Stored items:
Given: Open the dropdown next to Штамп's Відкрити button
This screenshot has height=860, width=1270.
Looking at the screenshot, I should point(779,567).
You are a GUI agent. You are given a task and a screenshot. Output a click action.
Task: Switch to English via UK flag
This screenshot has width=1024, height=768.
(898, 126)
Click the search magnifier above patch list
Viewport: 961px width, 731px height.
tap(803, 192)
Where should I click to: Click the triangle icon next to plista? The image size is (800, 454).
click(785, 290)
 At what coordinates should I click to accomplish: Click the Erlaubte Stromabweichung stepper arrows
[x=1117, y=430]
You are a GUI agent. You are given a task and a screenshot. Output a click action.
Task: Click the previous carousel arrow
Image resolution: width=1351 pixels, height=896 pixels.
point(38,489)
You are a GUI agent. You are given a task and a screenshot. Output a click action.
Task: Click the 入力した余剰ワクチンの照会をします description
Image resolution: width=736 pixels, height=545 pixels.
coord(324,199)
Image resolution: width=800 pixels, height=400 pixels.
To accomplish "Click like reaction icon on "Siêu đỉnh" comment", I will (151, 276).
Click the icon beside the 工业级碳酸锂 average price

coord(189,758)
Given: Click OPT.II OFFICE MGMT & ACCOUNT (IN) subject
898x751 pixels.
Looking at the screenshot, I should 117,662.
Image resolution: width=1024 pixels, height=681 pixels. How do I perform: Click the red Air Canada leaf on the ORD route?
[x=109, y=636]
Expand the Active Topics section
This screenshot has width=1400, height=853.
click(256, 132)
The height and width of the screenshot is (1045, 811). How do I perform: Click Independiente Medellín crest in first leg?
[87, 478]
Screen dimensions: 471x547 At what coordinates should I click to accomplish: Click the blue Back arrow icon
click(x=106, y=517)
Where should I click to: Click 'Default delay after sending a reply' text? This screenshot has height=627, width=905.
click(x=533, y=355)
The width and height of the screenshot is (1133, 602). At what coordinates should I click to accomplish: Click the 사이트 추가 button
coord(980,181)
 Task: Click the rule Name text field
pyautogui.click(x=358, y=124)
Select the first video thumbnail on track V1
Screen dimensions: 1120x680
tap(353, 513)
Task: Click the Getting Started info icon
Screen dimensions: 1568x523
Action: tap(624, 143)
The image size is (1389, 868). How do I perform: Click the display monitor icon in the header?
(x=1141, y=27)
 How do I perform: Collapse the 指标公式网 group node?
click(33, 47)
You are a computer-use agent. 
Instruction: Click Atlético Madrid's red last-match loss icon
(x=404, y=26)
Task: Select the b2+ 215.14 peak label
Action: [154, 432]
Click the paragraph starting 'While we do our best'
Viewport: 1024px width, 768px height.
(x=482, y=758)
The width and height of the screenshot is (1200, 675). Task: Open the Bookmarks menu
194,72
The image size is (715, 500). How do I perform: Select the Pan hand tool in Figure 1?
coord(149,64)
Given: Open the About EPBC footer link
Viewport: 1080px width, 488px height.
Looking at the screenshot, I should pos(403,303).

> _Problem to work on_:
Retype all of the lines shown above, keeping each one exact.

> _Output below_:
Given: Open the dropdown next to Штамп's Відкрити button
This screenshot has height=860, width=1270.
Looking at the screenshot, I should point(779,567).
You are a GUI agent. You are given a task and a screenshot. Output a click action.
Task: Switch to English via UK flag
This screenshot has width=1024, height=768.
(898, 126)
Click the search magnifier above patch list
Viewport: 961px width, 731px height.
tap(803, 192)
Where should I click to: Click the triangle icon next to plista? The image size is (800, 454).
click(785, 290)
 At what coordinates should I click to accomplish: Click the Erlaubte Stromabweichung stepper arrows
[x=1117, y=430]
You are a GUI agent. You are given a task and a screenshot. Output a click action.
Task: Click the previous carousel arrow
Image resolution: width=1351 pixels, height=896 pixels.
point(38,489)
You are a GUI agent. You are given a task and a screenshot. Output a click action.
Task: Click the 入力した余剰ワクチンの照会をします description
Image resolution: width=736 pixels, height=545 pixels.
coord(324,199)
Image resolution: width=800 pixels, height=400 pixels.
To accomplish "Click like reaction icon on "Siêu đỉnh" comment", I will (151, 276).
Click the icon beside the 工业级碳酸锂 average price

coord(189,758)
Given: Click OPT.II OFFICE MGMT & ACCOUNT (IN) subject
898x751 pixels.
Looking at the screenshot, I should 117,662.
Image resolution: width=1024 pixels, height=681 pixels. How do I perform: Click the red Air Canada leaf on the ORD route?
[x=109, y=636]
Expand the Active Topics section
This screenshot has width=1400, height=853.
click(256, 132)
The height and width of the screenshot is (1045, 811). How do I perform: Click Independiente Medellín crest in first leg?
[87, 478]
Screen dimensions: 471x547 At what coordinates should I click to accomplish: Click the blue Back arrow icon
click(x=106, y=517)
Where should I click to: Click 'Default delay after sending a reply' text? This screenshot has height=627, width=905.
click(x=533, y=355)
The width and height of the screenshot is (1133, 602). At what coordinates should I click to accomplish: Click the 사이트 추가 button
coord(980,181)
 Task: Click the rule Name text field
pyautogui.click(x=358, y=124)
Select the first video thumbnail on track V1
Screen dimensions: 1120x680
tap(353, 513)
Task: Click the Getting Started info icon
Screen dimensions: 1568x523
Action: tap(624, 143)
The image size is (1389, 868). How do I perform: Click the display monitor icon in the header?
(x=1141, y=27)
 How do I perform: Collapse the 指标公式网 group node?
click(33, 47)
You are a computer-use agent. 
Instruction: Click Atlético Madrid's red last-match loss icon
(x=404, y=26)
Task: Select the b2+ 215.14 peak label
Action: [154, 432]
Click the paragraph starting 'While we do our best'
Viewport: 1024px width, 768px height.
(x=482, y=758)
The width and height of the screenshot is (1200, 675). Task: Open the Bookmarks menu
194,72
The image size is (715, 500). How do I perform: Select the Pan hand tool in Figure 1?
coord(149,64)
Given: Open the About EPBC footer link
Viewport: 1080px width, 488px height.
Looking at the screenshot, I should pos(403,303).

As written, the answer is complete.